Thursday, June 11, 2020

Reading Scalaz API Functions (Principles 5, Scalaz Files)

The Scalaz API has a large number of functions, most of which have several things in common:

  1. They have type parameters.
  2. Their implementations are very short, typically one line.
  3. They do not have Scaladoc.

While they don’t have Scaladoc, their types are printed in the Scaladoc pages. However, with some practice, you can get a quick, accurate understanding of each function by taking into account two things:

  1. One of the goals of the Scalazzi Safe Scala Subset is that “Types Are Documentation”. For example, one of the rules is “no side-effects”. Side effects, by their nature, do not appear in type signatures of methods that create them; by banishing them, we eliminate that source of untyped program behavior.
  2. Heavy use of type parameters, and minimization of concrete information in each type signature, amplifies parametricity. For Scalaz API functions, there are far fewer factors to consider when working out what a type “means” than you must consider when reading typical Scala libraries.

Adding Scaladoc may be valuable to many users. However, with these factors, the value is greatly diminished, and it’s difficult to justify the development cost of comprehensive Scaladoc when we are already encouraging users to think in terms of “Types Are Documentation”.

That doesn’t mean there aren’t some simple “tricks” and rules-of-thumb that you can learn to accelerate this process.

Values of a type variable cannot arise from thin air.

Suppose that a function has a type variable B, and this type variable is used in the return type, which might be something like (List[Int], List[B]). There is no way for the function to make up its own Bs, so all Bs appearing in that list must have come from the arguments. If there were no Bs in the arguments, then that List[B] must be empty.

This rule, “must come from the arguments”, is significantly more flexible than it sounds, while allowing the caller to preserve data integrity in a type-checked way. For example, the signature def m[A, B](xs: List[A], f: A => B): List[B] does not require the result list to be empty, because the arguments supply a “way to get Bs”:

  1. Take any element from the xs list.
  2. Call f on that element.

Since the body of m has no other source of As than xs, it’s a fact of the return value that “all elements must have come from calling f on elements of xs”.

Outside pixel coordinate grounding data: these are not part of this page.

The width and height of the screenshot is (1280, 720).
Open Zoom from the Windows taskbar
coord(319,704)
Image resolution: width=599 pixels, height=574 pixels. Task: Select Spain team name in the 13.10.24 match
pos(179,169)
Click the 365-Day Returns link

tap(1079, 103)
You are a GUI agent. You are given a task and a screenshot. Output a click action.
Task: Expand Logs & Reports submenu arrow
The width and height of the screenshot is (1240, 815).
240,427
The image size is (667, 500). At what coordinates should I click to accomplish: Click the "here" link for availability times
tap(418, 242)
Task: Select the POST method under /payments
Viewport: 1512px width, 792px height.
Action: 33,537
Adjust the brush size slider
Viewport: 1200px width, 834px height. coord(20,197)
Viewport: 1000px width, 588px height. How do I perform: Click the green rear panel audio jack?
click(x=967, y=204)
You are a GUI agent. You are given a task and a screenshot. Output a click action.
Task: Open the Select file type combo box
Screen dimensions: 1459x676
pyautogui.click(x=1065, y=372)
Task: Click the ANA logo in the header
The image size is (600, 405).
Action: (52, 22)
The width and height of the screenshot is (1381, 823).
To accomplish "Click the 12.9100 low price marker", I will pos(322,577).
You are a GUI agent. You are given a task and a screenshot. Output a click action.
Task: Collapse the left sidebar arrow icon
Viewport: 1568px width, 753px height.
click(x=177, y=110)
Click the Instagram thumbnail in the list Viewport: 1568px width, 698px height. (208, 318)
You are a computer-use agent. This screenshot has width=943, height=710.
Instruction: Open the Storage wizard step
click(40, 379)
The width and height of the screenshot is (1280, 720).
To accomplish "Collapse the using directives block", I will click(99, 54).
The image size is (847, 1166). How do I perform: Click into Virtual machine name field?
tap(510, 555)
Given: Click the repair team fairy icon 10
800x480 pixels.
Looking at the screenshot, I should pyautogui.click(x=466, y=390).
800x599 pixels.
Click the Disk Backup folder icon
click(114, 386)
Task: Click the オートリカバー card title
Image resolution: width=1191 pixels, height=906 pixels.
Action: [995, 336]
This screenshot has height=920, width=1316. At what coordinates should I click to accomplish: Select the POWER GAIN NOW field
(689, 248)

In this way, you can use a type signature to read the “flow” of data from its source in the arguments, through other arguments, to its destination in the result. When you get used to this, all sorts of useful corollaries naturally arise. For example, the above fact means also “if xs is empty, then the result list must be empty”.

If you don’t know anything about it, you can’t look at it.

Within the body of def m[A, B](xs: List[A], f: A => B): List[B], there is exactly one special operation available for values of type A—they can be converted to B via calling f—and there are none for values of type B. You can’t compare them, so you can’t sort either the input list or the output list. You can’t take their hash code. You can’t add two As together to get a combined A, and the same goes for Bs. You could do something polymorphic like put an A and B in an (A, B) tuple, but that tells you nothing about those values.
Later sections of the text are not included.